Defines functions flagging_plots

Documented in flagging_plots

#' EMA Careless Response Cutoff Determination Plots
#'
#' \code{flagging_plots} returns grouping of histograms of Time to Complete per assessment, Time per Item per assessment, Standard Deviation of item response per assessment, and Longstring.
#'
#' This function creates plots of Time to Complete, Time Per Item, Item Score Standard Deviation, and Longstring.
#' The histograms can be used to determine cutoff values for Time to Complete, Time Per Item, or Item Score Standard Deviation.
#' This also can help visualize the most reported scores.
#'
#' @param data dataframe to be analyzed.
#' @param ttc.colnames vector of column names of "Start Time" and "End Time" to calculate time to complete, also can be "Completion Time" if already calculated.

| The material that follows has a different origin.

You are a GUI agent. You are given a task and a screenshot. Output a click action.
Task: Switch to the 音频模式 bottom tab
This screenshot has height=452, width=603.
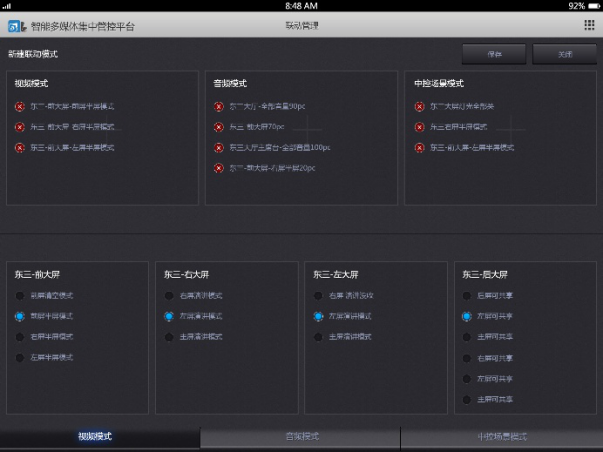click(301, 437)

#' @param number.items numeric of item responses per assessment
#' @param item.colnames vector of column names of all items/questions to be used to calculate item score Standard Deviation and Longstring responses.

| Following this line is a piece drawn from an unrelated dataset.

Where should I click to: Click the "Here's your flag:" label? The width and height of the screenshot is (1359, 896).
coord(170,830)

#' @param ttc.plotx.max numeric that will set the upper limit of the x-axis of Time to Complete histogram, default is 100.
#' @param sd.plotx.max numeric that will set the upper limit of the x-axis of Standard Deviation histogram, default is 50.
#' @param longstring.plotx.max numeric that will set the upper limit of the x-axis of Time to Complete histogram, default is 100.
#' @return The item \code{"ttc.colnames"} must be the names of columns, corresponding to Start Time and End Time, ordered \code{ttc.colnames = c("StartTime", "EndTime")} start time first, followed by end time. If the data includes assessment duration, then list the column name that corresponds with assessment completion: \code{ttc.colnames = "SurveyDuration"}
#' @return The item \code{"item.colnames"} must be the column names of all items to be included in the calculations for Item Score Standard Deviation. The base function \code{colnames} can be utilized if user prefers. If columns \code{x} through \code{y} are to be used for this calculation, the following syntax must be followed: \code{item.colnames = colnames(data[,x:y])} Example of use with column names can bee seen below.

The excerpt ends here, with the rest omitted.